Items from a dataset:
=== Begin Enclosure ===
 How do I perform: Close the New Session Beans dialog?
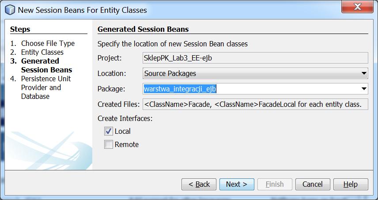(x=357, y=7)
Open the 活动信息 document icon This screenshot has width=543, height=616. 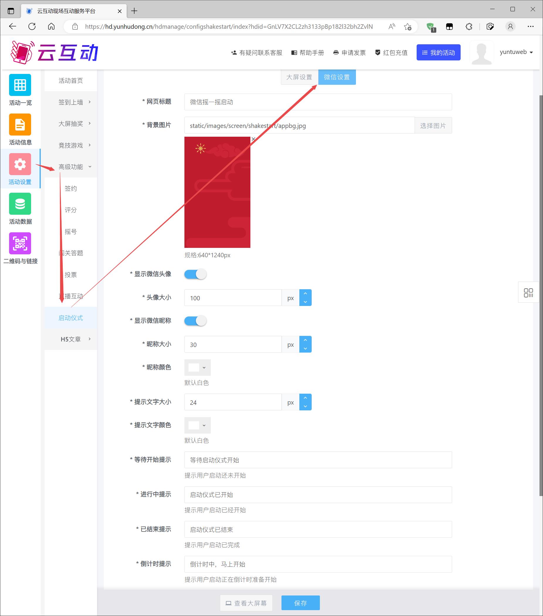coord(20,124)
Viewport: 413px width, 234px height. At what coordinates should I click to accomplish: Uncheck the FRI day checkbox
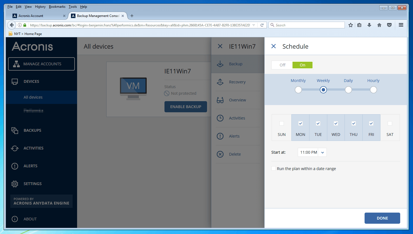click(371, 123)
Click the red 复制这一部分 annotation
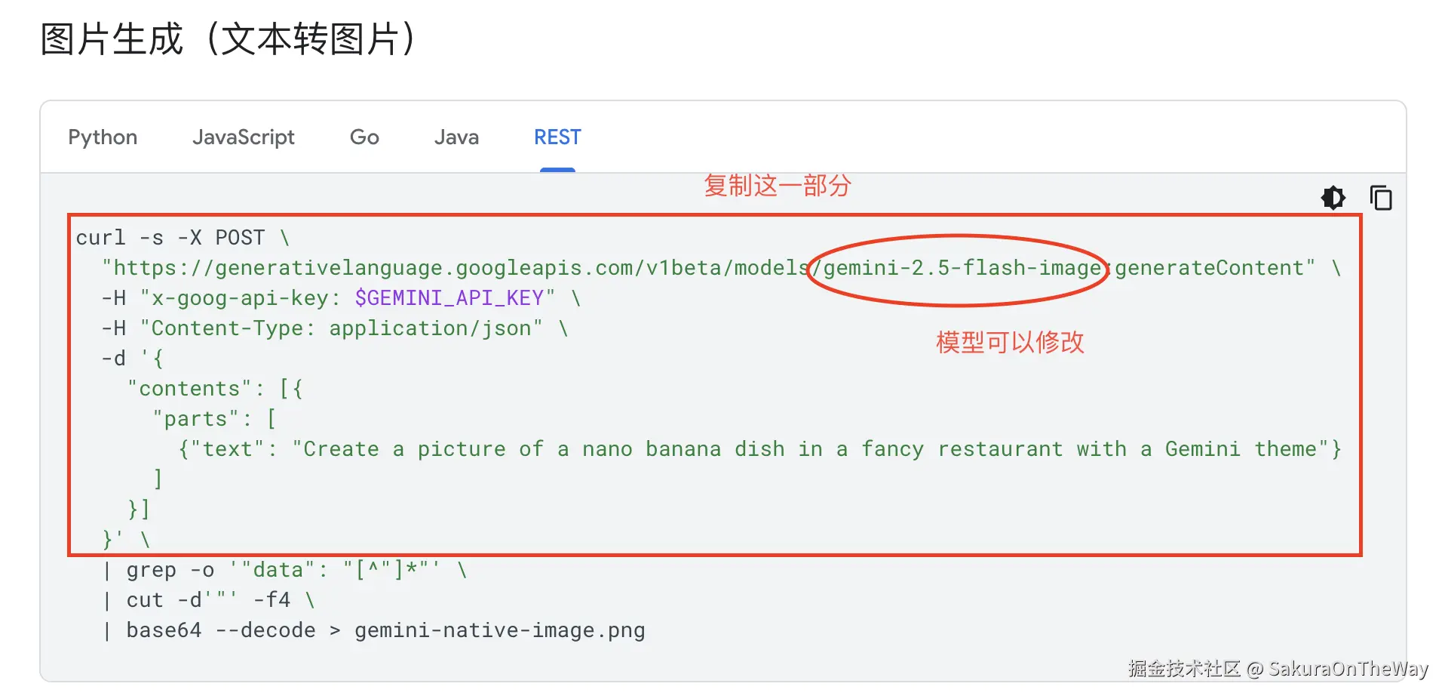Viewport: 1448px width, 699px height. tap(777, 186)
=== End Enclosure ===
With pictures omitted, restate word for word every line above from the one containing "Viewport: 413px width, 234px" to the end of the entries.

**Result below:**
Viewport: 413px width, 234px height. At what coordinates should I click to accomplish: Uncheck the FRI day checkbox
click(371, 123)
Click the red 复制这一部分 annotation
Viewport: 1448px width, 699px height. tap(777, 186)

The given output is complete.